• Aim
Can you set out all the entries below as a numbered list, leaving out any blank lines?

══ Recorded data ══

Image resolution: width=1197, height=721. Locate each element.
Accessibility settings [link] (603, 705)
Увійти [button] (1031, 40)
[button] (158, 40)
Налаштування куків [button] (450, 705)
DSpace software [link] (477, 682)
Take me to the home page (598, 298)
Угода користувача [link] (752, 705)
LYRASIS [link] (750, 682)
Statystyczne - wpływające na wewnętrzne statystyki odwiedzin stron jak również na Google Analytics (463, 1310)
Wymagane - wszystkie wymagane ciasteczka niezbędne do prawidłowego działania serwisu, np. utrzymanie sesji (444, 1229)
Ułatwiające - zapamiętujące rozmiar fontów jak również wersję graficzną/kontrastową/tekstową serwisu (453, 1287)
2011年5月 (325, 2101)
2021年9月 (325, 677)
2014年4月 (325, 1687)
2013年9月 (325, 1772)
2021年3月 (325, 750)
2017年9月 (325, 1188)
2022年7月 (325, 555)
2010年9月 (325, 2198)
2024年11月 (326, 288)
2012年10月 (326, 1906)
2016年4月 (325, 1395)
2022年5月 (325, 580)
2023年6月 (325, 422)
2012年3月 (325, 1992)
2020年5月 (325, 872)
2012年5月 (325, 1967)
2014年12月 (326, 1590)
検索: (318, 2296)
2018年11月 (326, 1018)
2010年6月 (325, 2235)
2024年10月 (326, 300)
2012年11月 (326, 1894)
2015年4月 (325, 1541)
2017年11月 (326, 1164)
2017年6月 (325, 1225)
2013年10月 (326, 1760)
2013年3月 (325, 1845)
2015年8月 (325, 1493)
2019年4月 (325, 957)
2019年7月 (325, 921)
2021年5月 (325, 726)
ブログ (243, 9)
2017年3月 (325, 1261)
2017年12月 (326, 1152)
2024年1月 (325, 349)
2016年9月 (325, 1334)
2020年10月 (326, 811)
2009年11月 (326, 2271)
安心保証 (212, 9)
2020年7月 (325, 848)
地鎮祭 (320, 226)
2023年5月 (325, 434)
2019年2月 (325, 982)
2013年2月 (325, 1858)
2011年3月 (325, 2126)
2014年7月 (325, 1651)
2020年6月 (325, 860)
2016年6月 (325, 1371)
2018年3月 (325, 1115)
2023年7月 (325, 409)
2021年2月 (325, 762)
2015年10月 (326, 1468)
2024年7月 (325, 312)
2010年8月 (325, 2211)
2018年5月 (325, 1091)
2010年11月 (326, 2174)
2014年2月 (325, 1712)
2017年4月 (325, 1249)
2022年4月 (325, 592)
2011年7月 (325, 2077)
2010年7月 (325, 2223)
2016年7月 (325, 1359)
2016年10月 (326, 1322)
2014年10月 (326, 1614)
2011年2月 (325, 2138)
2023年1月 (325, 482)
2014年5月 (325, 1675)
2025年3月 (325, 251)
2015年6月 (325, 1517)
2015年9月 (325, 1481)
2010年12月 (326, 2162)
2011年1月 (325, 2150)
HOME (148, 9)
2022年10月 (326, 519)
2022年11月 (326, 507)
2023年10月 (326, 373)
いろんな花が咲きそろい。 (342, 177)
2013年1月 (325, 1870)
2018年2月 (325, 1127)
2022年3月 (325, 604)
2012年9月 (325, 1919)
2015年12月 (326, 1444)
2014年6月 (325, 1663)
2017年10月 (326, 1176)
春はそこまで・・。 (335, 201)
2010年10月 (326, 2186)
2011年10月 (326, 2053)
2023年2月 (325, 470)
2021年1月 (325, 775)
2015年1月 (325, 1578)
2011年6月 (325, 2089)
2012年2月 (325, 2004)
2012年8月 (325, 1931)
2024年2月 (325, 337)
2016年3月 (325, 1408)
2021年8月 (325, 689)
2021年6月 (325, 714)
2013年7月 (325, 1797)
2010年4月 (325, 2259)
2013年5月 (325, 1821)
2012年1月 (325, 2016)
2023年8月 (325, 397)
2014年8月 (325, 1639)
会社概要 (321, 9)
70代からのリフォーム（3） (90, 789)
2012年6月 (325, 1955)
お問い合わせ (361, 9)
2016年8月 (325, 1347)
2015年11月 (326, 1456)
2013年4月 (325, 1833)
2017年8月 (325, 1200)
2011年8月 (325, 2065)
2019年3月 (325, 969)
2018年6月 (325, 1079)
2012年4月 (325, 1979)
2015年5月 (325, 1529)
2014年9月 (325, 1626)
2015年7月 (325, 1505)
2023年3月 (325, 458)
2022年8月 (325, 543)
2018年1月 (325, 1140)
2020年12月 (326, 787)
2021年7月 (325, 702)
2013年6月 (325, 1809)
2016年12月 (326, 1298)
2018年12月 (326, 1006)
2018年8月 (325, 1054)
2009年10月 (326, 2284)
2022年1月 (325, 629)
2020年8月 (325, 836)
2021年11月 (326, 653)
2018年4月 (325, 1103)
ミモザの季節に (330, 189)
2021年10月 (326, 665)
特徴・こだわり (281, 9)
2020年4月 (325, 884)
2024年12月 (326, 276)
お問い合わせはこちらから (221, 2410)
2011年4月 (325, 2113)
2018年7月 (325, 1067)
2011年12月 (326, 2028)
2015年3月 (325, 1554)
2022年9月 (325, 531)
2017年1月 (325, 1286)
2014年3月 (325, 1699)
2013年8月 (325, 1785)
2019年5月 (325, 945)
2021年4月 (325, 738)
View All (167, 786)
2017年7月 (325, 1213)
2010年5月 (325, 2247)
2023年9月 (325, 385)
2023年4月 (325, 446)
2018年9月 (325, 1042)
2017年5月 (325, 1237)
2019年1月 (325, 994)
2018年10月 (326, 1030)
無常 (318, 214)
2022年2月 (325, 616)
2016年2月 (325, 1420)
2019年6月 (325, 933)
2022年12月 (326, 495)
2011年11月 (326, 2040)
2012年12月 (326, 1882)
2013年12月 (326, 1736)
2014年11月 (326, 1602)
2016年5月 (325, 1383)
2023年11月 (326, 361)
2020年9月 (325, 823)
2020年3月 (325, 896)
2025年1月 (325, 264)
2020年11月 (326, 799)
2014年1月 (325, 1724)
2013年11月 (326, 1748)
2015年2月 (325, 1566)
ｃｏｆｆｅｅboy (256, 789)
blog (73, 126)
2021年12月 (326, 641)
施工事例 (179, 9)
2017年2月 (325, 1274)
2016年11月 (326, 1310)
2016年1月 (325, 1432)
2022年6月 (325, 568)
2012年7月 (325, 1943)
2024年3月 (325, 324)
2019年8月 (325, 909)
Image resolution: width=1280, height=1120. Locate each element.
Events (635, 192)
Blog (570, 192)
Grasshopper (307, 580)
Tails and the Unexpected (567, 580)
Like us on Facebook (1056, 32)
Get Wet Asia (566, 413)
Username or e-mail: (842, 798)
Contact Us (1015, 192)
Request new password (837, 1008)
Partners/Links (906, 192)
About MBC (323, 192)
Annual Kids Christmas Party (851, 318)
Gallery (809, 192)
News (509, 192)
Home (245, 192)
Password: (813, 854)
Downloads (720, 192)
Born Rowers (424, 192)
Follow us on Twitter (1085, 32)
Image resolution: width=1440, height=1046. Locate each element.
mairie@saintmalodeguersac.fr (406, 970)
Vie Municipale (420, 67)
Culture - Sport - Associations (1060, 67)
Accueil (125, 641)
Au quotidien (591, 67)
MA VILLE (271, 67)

═══

• Complete output
1. Image resolution: width=1197, height=721. Locate each element.
2. Accessibility settings [link] (603, 705)
3. Увійти [button] (1031, 40)
4. [button] (158, 40)
5. Налаштування куків [button] (450, 705)
6. DSpace software [link] (477, 682)
7. Take me to the home page (598, 298)
8. Угода користувача [link] (752, 705)
9. LYRASIS [link] (750, 682)
10. Statystyczne - wpływające na wewnętrzne statystyki odwiedzin stron jak również na Google Analytics (463, 1310)
11. Wymagane - wszystkie wymagane ciasteczka niezbędne do prawidłowego działania serwisu, np. utrzymanie sesji (444, 1229)
12. Ułatwiające - zapamiętujące rozmiar fontów jak również wersję graficzną/kontrastową/tekstową serwisu (453, 1287)
13. 2011年5月 (325, 2101)
14. 2021年9月 (325, 677)
15. 2014年4月 (325, 1687)
16. 2013年9月 (325, 1772)
17. 2021年3月 (325, 750)
18. 2017年9月 (325, 1188)
19. 2022年7月 (325, 555)
20. 2010年9月 (325, 2198)
21. 2024年11月 (326, 288)
22. 2012年10月 (326, 1906)
23. 2016年4月 (325, 1395)
24. 2022年5月 (325, 580)
25. 2023年6月 (325, 422)
26. 2012年3月 (325, 1992)
27. 2020年5月 (325, 872)
28. 2012年5月 (325, 1967)
29. 2014年12月 (326, 1590)
30. 検索: (318, 2296)
31. 2018年11月 (326, 1018)
32. 2010年6月 (325, 2235)
33. 2024年10月 (326, 300)
34. 2012年11月 (326, 1894)
35. 2015年4月 (325, 1541)
36. 2017年11月 (326, 1164)
37. 2017年6月 (325, 1225)
38. 2013年10月 (326, 1760)
39. 2013年3月 (325, 1845)
40. 2015年8月 (325, 1493)
41. 2019年4月 (325, 957)
42. 2019年7月 (325, 921)
43. 2021年5月 (325, 726)
44. ブログ (243, 9)
45. 2017年3月 (325, 1261)
46. 2017年12月 (326, 1152)
47. 2024年1月 (325, 349)
48. 2016年9月 (325, 1334)
49. 2020年10月 (326, 811)
50. 2009年11月 (326, 2271)
51. 安心保証 (212, 9)
52. 2020年7月 (325, 848)
53. 地鎮祭 (320, 226)
54. 2023年5月 (325, 434)
55. 2019年2月 (325, 982)
56. 2013年2月 (325, 1858)
57. 2011年3月 (325, 2126)
58. 2014年7月 (325, 1651)
59. 2020年6月 (325, 860)
60. 2016年6月 (325, 1371)
61. 2018年3月 (325, 1115)
62. 2023年7月 (325, 409)
63. 2021年2月 (325, 762)
64. 2015年10月 (326, 1468)
65. 2024年7月 (325, 312)
66. 2010年8月 (325, 2211)
67. 2018年5月 (325, 1091)
68. 2010年11月 (326, 2174)
69. 2014年2月 (325, 1712)
70. 2017年4月 (325, 1249)
71. 2022年4月 (325, 592)
72. 2011年7月 (325, 2077)
73. 2010年7月 (325, 2223)
74. 2016年7月 (325, 1359)
75. 2016年10月 (326, 1322)
76. 2014年10月 (326, 1614)
77. 2011年2月 (325, 2138)
78. 2023年1月 (325, 482)
79. 2014年5月 (325, 1675)
80. 2025年3月 (325, 251)
81. 2015年6月 (325, 1517)
82. 2015年9月 (325, 1481)
83. 2010年12月 (326, 2162)
84. 2011年1月 (325, 2150)
85. HOME (148, 9)
86. 2022年10月 (326, 519)
87. 2022年11月 (326, 507)
88. 2023年10月 (326, 373)
89. いろんな花が咲きそろい。 (342, 177)
90. 2013年1月 (325, 1870)
91. 2018年2月 (325, 1127)
92. 2022年3月 (325, 604)
93. 2012年9月 (325, 1919)
94. 2015年12月 (326, 1444)
95. 2014年6月 (325, 1663)
96. 2017年10月 (326, 1176)
97. 春はそこまで・・。 (335, 201)
98. 2010年10月 (326, 2186)
99. 2011年10月 (326, 2053)
100. 2023年2月 (325, 470)
101. 2021年1月 (325, 775)
102. 2015年1月 (325, 1578)
103. 2011年6月 (325, 2089)
104. 2012年2月 (325, 2004)
105. 2012年8月 (325, 1931)
106. 2024年2月 (325, 337)
107. 2016年3月 (325, 1408)
108. 2021年8月 (325, 689)
109. 2021年6月 (325, 714)
110. 2013年7月 (325, 1797)
111. 2010年4月 (325, 2259)
112. 2013年5月 (325, 1821)
113. 2012年1月 (325, 2016)
114. 2023年8月 (325, 397)
115. 2014年8月 (325, 1639)
116. 会社概要 (321, 9)
117. 70代からのリフォーム（3） (90, 789)
118. 2012年6月 (325, 1955)
119. お問い合わせ (361, 9)
120. 2016年8月 (325, 1347)
121. 2015年11月 (326, 1456)
122. 2013年4月 (325, 1833)
123. 2017年8月 (325, 1200)
124. 2011年8月 (325, 2065)
125. 2019年3月 (325, 969)
126. 2018年6月 (325, 1079)
127. 2012年4月 (325, 1979)
128. 2015年5月 (325, 1529)
129. 2014年9月 (325, 1626)
130. 2015年7月 (325, 1505)
131. 2023年3月 (325, 458)
132. 2022年8月 (325, 543)
133. 2018年1月 (325, 1140)
134. 2020年12月 (326, 787)
135. 2021年7月 (325, 702)
136. 2013年6月 (325, 1809)
137. 2016年12月 (326, 1298)
138. 2018年12月 (326, 1006)
139. 2018年8月 (325, 1054)
140. 2009年10月 (326, 2284)
141. 2022年1月 (325, 629)
142. 2020年8月 (325, 836)
143. 2021年11月 (326, 653)
144. 2018年4月 (325, 1103)
145. ミモザの季節に (330, 189)
146. 2021年10月 (326, 665)
147. 特徴・こだわり (281, 9)
148. 2020年4月 (325, 884)
149. 2024年12月 (326, 276)
150. お問い合わせはこちらから (221, 2410)
151. 2011年4月 (325, 2113)
152. 2018年7月 (325, 1067)
153. 2011年12月 (326, 2028)
154. 2015年3月 (325, 1554)
155. 2022年9月 (325, 531)
156. 2017年1月 (325, 1286)
157. 2014年3月 (325, 1699)
158. 2013年8月 (325, 1785)
159. 2019年5月 (325, 945)
160. 2021年4月 (325, 738)
161. View All (167, 786)
162. 2017年7月 (325, 1213)
163. 2010年5月 (325, 2247)
164. 2023年9月 (325, 385)
165. 2023年4月 (325, 446)
166. 2018年9月 (325, 1042)
167. 2017年5月 (325, 1237)
168. 2019年1月 (325, 994)
169. 2018年10月 (326, 1030)
170. 無常 (318, 214)
171. 2022年2月 (325, 616)
172. 2016年2月 (325, 1420)
173. 2019年6月 (325, 933)
174. 2022年12月 (326, 495)
175. 2011年11月 (326, 2040)
176. 2012年12月 (326, 1882)
177. 2013年12月 (326, 1736)
178. 2014年11月 (326, 1602)
179. 2016年5月 (325, 1383)
180. 2023年11月 (326, 361)
181. 2020年9月 (325, 823)
182. 2020年3月 (325, 896)
183. 2025年1月 (325, 264)
184. 2020年11月 (326, 799)
185. 2014年1月 (325, 1724)
186. 2013年11月 (326, 1748)
187. 2015年2月 (325, 1566)
188. ｃｏｆｆｅｅboy (256, 789)
189. blog (73, 126)
190. 2021年12月 (326, 641)
191. 施工事例 (179, 9)
192. 2017年2月 (325, 1274)
193. 2016年11月 (326, 1310)
194. 2016年1月 (325, 1432)
195. 2022年6月 (325, 568)
196. 2012年7月 (325, 1943)
197. 2024年3月 (325, 324)
198. 2019年8月 (325, 909)
199. Image resolution: width=1280, height=1120. Locate each element.
200. Events (635, 192)
201. Blog (570, 192)
202. Grasshopper (307, 580)
203. Tails and the Unexpected (567, 580)
204. Like us on Facebook (1056, 32)
205. Get Wet Asia (566, 413)
206. Username or e-mail: (842, 798)
207. Contact Us (1015, 192)
208. Request new password (837, 1008)
209. Partners/Links (906, 192)
210. About MBC (323, 192)
211. Annual Kids Christmas Party (851, 318)
212. Gallery (809, 192)
213. News (509, 192)
214. Home (245, 192)
215. Password: (813, 854)
216. Downloads (720, 192)
217. Born Rowers (424, 192)
218. Follow us on Twitter (1085, 32)
219. Image resolution: width=1440, height=1046. Locate each element.
220. mairie@saintmalodeguersac.fr (406, 970)
221. Vie Municipale (420, 67)
222. Culture - Sport - Associations (1060, 67)
223. Accueil (125, 641)
224. Au quotidien (591, 67)
225. MA VILLE (271, 67)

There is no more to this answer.